My spiritual practice is really about focusing on alignment of yourself with your environment and the space around you. I don’t wanna say practicing gratitude because that has such cheap connotations these days but on a deep level, really maintaining gratitude for who you are and where you are, celebrating time and place. I started classical Indian singing when I was 4, and its culture really informed how I view music. I really see singing as a meditative practice, a ritual, as really honing on your craft, which is why I really value working on your art every day. I also realized that the melodic richness of Indian classical singing inherently inspires how I write as well. Neo-soul just has such a rich history, and to want to join such a storied genre requires a lot of reverence for all of the artists that came before you, so really studying black music, and just paying your respects to that history I think is very important.

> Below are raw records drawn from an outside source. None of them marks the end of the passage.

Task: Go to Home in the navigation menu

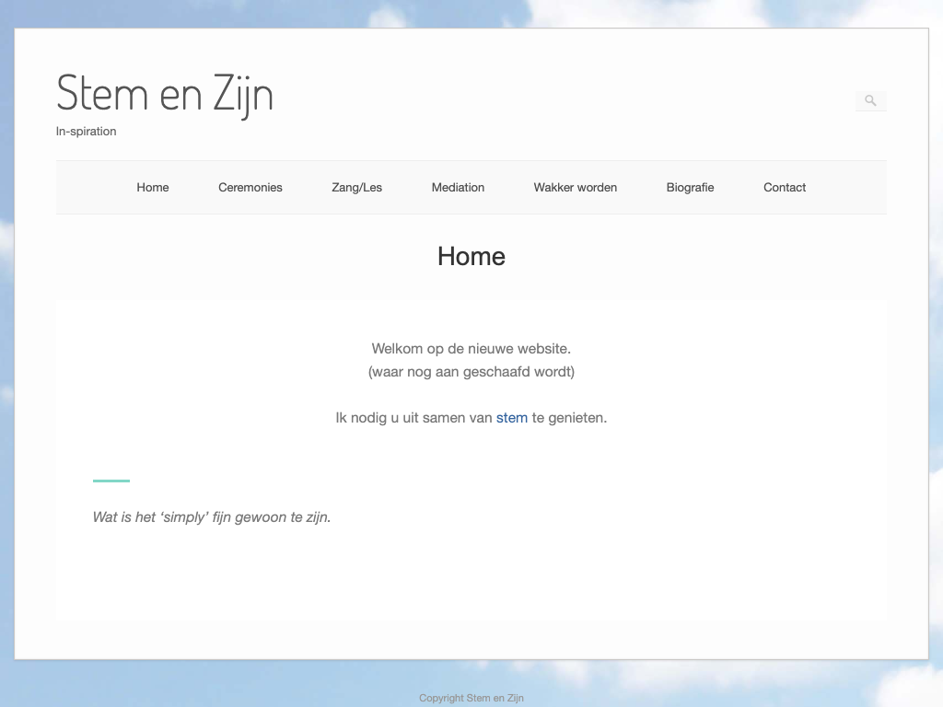Action: (x=153, y=188)
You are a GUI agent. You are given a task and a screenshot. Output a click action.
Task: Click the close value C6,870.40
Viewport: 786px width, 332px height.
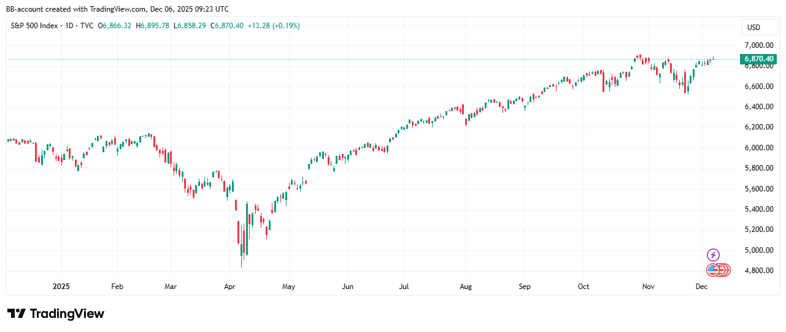pyautogui.click(x=227, y=26)
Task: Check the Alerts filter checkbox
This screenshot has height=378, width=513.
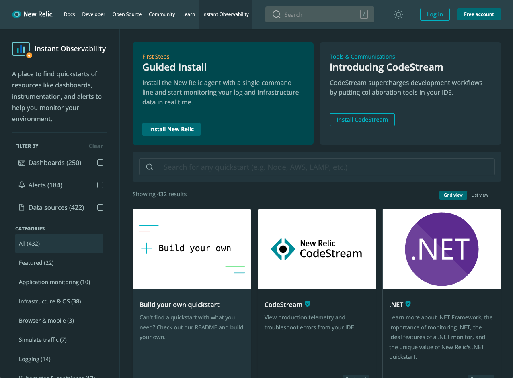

demoralized by the charms of pleasure of the moment, so blinded by desire, that they cannot foresee the pain and trouble that are bound to ensue; and equal blame belongs to those who fail in their duty through weakness of will, which is the same as saying through shrinking from toil and pain. These cases are perfectly simple and easy to distinguish. In a free hour, when our power of choice is untrammelled and when nothing prevents our being able to do what we like best, every pleasure is to be welcomed and every pain avoided. But in certain circumstances and owing to the claims of duty or the obligations of business it will frequently occur that pleasures have to be repudiated and annoyances accepted.